Com os tutores de IA cuidando de parte da entrega de conteúdo fora das aulas, os professores podem dedicar mais tempo para promover interações significativas com seus alunos durante as aulas. Eles também podem usar insights dos tutores de IA para identificar áreas onde os alunos possam precisar de apoio ou orientação extra, permitindo-lhes fornecer instruções mais personalizadas e eficazes. E com a assistência da IA, eles podem criar melhores oportunidades de aprendizagem ativa em sala de aula para garantir que o aprendizado seja mantido.
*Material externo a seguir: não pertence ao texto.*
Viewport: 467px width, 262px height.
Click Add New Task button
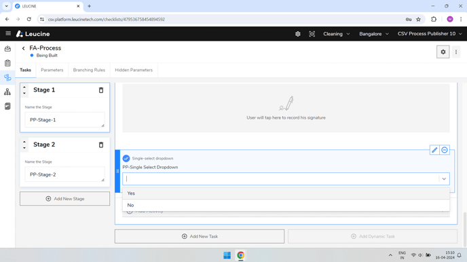(x=200, y=236)
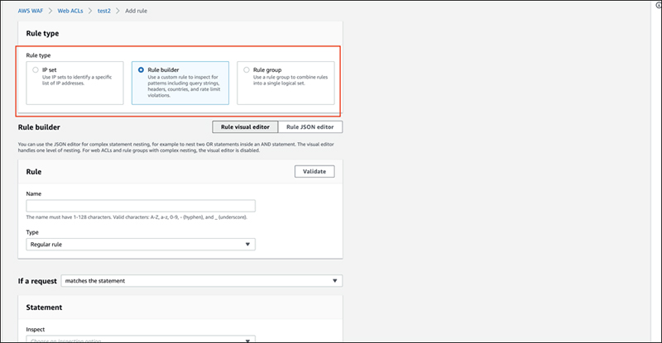662x343 pixels.
Task: Expand the 'matches the statement' dropdown
Action: click(199, 281)
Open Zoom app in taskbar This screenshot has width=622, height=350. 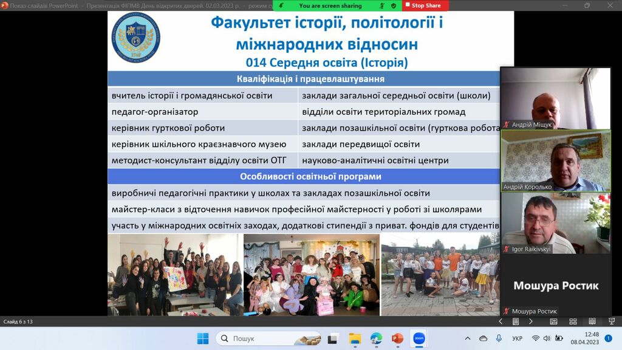click(x=419, y=338)
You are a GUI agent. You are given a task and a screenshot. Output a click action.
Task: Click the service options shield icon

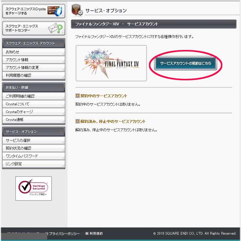click(x=77, y=10)
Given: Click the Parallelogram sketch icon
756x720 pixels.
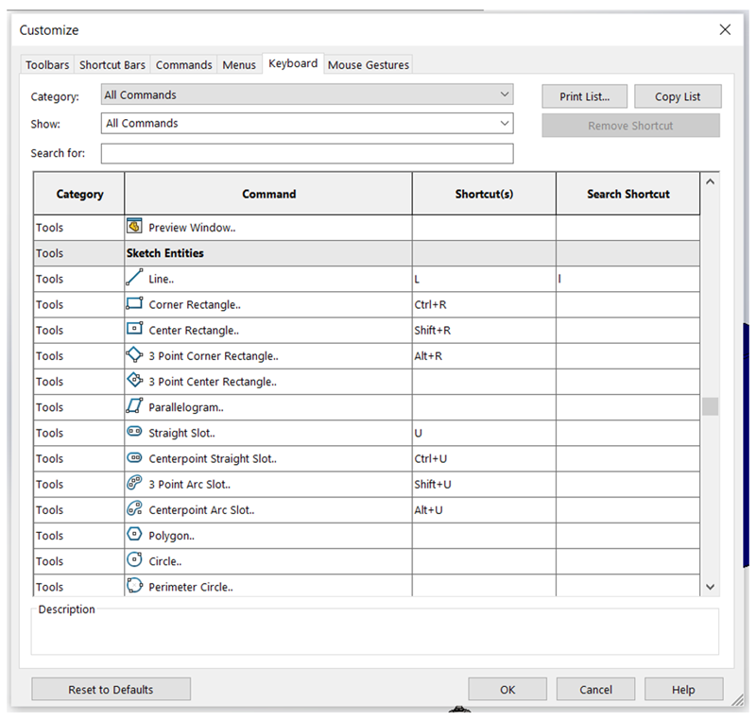Looking at the screenshot, I should (134, 407).
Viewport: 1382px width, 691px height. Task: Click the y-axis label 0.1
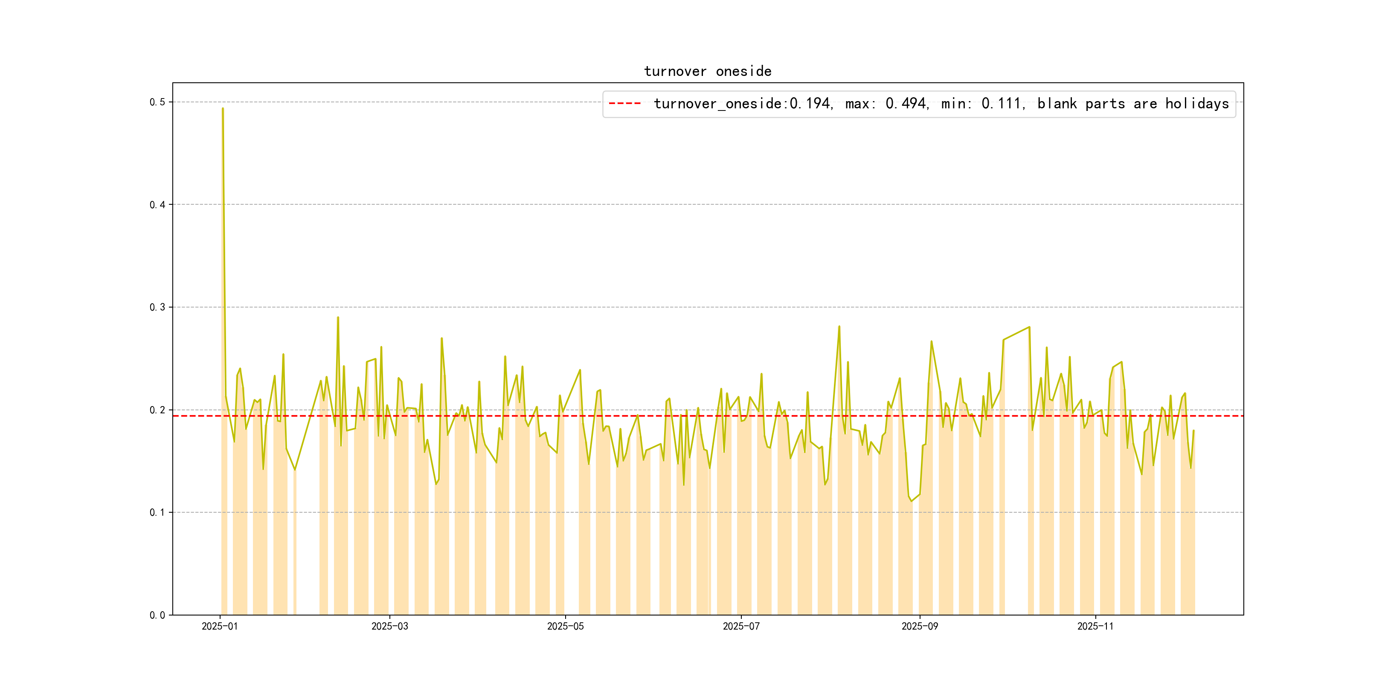157,512
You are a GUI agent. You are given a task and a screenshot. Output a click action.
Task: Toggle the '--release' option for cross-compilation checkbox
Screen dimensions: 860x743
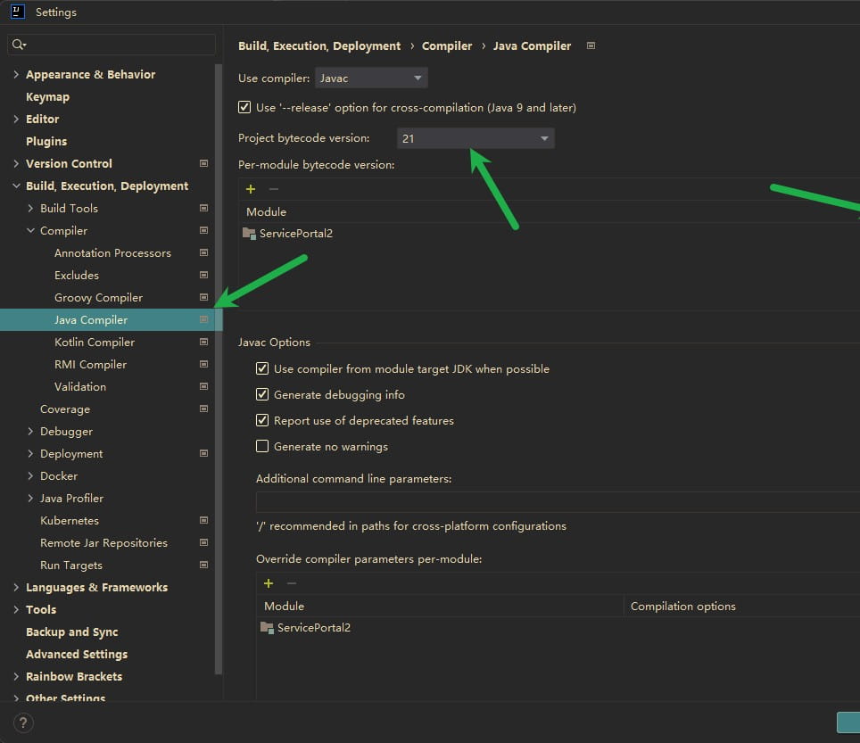(x=245, y=108)
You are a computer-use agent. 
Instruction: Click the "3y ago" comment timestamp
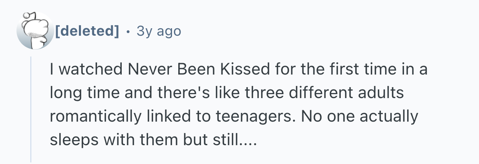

Este não é um sonho distante. As ferramentas da Khan Academy sugerem que o GPT-4, quando devidamente preparado, já é um excelente tutor. Os alunos já estão usando IA como ferramenta de aprendizagem. Os professores já estão usando IA para se preparar para as aulas. A mudança já está aqui e todos nós a encontraremos mais cedo ou mais tarde. Poderá forçar-nos a mudar de modelo, mas será de uma forma que, em última análise, aumentará a aprendizagem e reduzirá o trabalho pesado.
Um tempo de incerteza
Embora seja impossível prever o impacto exato que a IA terá em tudo, desde os currículos até à natureza do trabalho, uma coisa é certa: essas mudanças irão se infiltrar nas salas de aula de formas difíceis de prever, e isso pode desafiar a visão descrita acima. Estamos inegavelmente numa era de transformação, mas estou confiante de que as questões decorrentes da integração da IA na educação podem ser abordadas, com benefícios para alunos, professores, pais e sociedade. Ao longo da história, os educadores demonstraram sua capacidade de se adaptar aos avanços tecnológicos e às mudanças sociais. A mudança está chegando às salas de aula e acho que é importante focar em uma visão positiva para ajudar a orientar nos tempos incertos que virão.